Kyiv opened three axes in its counteroffensive — Orikhiv in the south (in Zaporizhzhia); Velyka Novosilka in the Zaporizhzhia-Donetsk border area in the middle of the frontline and Bakhmut in Donetsk (east). The main objective was to reach Melitopol and the Sea of Azov to cut off Russia’s “land bridge” from the mainland to Crimea — the Black Sea peninsula it annexed in 2014 through a controversial referendum — and gain territories in the east.

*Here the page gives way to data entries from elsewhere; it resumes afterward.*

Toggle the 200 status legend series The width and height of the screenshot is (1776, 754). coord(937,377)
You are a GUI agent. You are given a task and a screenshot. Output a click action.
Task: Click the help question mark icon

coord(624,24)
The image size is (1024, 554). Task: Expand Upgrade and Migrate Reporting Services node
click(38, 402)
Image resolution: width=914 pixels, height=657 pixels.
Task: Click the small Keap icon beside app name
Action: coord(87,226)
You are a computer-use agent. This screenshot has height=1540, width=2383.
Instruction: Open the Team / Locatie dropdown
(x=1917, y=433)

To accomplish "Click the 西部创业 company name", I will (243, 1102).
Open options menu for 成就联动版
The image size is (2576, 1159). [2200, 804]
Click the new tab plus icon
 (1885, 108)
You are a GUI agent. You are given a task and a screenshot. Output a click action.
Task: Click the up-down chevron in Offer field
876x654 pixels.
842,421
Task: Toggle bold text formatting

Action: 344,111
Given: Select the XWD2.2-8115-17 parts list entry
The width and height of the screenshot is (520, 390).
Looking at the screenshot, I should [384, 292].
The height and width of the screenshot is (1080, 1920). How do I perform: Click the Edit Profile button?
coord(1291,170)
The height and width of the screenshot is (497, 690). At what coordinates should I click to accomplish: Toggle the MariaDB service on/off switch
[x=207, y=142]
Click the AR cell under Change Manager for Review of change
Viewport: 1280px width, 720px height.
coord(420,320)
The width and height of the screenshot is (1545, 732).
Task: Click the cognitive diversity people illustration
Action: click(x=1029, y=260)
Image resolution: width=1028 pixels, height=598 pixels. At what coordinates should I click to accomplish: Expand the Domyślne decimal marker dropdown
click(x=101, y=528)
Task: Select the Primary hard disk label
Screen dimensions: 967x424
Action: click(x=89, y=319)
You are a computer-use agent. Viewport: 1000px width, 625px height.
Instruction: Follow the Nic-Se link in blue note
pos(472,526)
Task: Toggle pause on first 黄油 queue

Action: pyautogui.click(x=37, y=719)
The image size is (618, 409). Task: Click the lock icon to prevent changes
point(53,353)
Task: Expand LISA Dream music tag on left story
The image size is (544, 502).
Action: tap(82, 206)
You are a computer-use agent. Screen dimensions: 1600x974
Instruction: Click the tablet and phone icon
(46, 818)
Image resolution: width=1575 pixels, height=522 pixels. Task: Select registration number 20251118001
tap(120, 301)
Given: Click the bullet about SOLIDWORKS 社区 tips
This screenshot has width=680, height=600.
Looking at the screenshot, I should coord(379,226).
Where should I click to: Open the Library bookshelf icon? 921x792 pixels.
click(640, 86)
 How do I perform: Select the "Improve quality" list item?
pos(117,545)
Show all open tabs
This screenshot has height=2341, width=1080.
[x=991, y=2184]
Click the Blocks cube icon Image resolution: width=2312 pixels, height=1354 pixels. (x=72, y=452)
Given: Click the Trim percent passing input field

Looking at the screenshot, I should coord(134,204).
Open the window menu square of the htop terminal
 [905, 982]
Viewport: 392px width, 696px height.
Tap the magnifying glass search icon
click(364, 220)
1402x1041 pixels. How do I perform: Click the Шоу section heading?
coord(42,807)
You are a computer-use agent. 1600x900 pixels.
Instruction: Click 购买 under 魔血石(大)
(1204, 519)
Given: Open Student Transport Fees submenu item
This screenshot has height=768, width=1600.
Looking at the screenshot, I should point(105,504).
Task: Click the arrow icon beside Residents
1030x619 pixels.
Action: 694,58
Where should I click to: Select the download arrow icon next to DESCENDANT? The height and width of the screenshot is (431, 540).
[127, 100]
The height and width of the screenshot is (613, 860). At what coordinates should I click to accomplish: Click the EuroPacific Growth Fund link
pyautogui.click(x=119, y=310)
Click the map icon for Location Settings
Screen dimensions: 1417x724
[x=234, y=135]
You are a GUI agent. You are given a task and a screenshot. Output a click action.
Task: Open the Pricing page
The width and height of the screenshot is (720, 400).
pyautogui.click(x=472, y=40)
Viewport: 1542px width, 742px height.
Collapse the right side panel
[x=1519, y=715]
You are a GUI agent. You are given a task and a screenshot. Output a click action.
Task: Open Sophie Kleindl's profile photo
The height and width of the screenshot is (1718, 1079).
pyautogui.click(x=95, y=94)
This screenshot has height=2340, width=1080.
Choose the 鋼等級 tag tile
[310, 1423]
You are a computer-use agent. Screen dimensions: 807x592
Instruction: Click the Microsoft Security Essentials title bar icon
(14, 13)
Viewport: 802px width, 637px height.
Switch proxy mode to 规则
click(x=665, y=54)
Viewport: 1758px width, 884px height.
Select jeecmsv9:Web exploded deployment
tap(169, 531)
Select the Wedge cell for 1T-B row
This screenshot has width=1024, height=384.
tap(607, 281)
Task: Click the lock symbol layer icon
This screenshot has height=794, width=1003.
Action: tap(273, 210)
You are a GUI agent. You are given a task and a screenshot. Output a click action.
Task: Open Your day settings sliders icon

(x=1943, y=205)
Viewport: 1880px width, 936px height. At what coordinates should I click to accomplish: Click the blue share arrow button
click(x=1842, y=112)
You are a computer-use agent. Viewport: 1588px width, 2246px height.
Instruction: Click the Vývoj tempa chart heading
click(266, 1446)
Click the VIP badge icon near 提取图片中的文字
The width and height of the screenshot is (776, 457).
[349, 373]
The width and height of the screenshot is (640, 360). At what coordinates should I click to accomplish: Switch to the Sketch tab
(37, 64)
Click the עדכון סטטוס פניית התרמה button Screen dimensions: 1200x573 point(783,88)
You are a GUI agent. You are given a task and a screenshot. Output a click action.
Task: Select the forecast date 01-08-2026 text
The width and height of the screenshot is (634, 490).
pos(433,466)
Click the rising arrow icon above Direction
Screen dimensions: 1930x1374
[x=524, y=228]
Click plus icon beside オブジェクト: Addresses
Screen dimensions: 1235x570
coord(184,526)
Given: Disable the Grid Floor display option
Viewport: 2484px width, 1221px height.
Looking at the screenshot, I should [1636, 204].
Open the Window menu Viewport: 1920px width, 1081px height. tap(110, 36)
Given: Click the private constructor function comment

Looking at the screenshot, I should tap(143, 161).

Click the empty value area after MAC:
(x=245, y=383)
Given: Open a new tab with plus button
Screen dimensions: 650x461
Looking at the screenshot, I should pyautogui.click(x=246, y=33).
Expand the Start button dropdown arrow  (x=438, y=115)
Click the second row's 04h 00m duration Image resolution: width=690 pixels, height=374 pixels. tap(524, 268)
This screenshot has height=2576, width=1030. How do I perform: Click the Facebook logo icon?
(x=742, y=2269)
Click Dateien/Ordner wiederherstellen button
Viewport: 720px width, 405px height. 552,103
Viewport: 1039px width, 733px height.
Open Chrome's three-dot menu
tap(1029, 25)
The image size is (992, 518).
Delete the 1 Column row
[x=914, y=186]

If Russia loses Melitopol, it would put pressure on its hold on Crimea, disrupt its supply lines and allow the Ukrainians to target Berdyansk and Mariupol further north.
Ukraine’s plan to take a quick victory against Russian forces was doomed to fail from the very beginning, wrote John Mearsheimer, American international relations scholar. He said that there were 11 blitzkrieg operations since modern tanks arrived on the battlefield and in most cases, the attacker with substantially higher capabilities against the defender tasted victory, what he calls an “unfair fight”. In the case of Ukraine, Russia had built three lines of defences along the frontline with trenches, landmines, heavy weapons and other fortifications. The prolonged battle for Bakhmut (which culminated in the Russians taking the city in May) pinned down thousands of Ukrainian troops in the eastern city, while providing more time to the Russians to build their defences. Ukraine, which is reliant on old Soviet-style fighter jets, also lacked advanced air cover, which is imperative for any blitzkrieg operation.
So, when Ukraine finally launched the counteroffensive, its troops jumped straight into the traps laid by Russia. According to a report in The New York Times, Ukraine lost some 20% of the weaponry it got from the West in the first two weeks of the counteroffensive. As Ukraine realised that the blitzkrieg was not working, it changed its tactics from attempting for a major thrust into the Russian defences to small operations targeting the rear of Russia’s military machine, while employing long-range fire to attack the enemy’s supply lines. This allowed Ukraine to take some small villages along the frontline, but breaching the Russian defences remains a distant goal.
In the initial phase of the war, Russia made a lot of mistakes. Its plan was to capture territories quickly and hold them with a limited number of forces (some 1,90,000 troops were mobilised for the invasion). But when the Ukrainians resisted, denying a quick victory to Russia, it both exposed Moscow’s weakness and opened new avenues for the West to step in. Last year, Russia was forced out of Kharkiv by a swift Ukrainian advance; and later on, Moscow decided to pull back its troops from the western bank of Dnipro in Kherson. Since then, Russia has changed its focus from offensive operations to defence, its traditional forte. Vladimir Putin, the Russian President, ordered a partial mobilisation, drafting some 3,00,000 men, who the Russians hoped would solve the manpower shortage that plagued their initial thrust into Ukraine.
Since the Kherson pullout, Russia’s territorial advances were limited to Donetsk — it took Soledar in January and Bakhmut in May, in operations mostly involving the Wagner private military company. Besides trenches filled with explosives and miles-deep trip-wired or booby-trapped mines, Russian troops also used the ISDM Zemledeliye mine-laying system that spread mines from rockets at a rapid pace. On the frontline, Russia used this tactic, according to Ukrainian officers, to rapidly re-mine cleared areas, often trapping advancing Ukrainian troops within circles of minefields.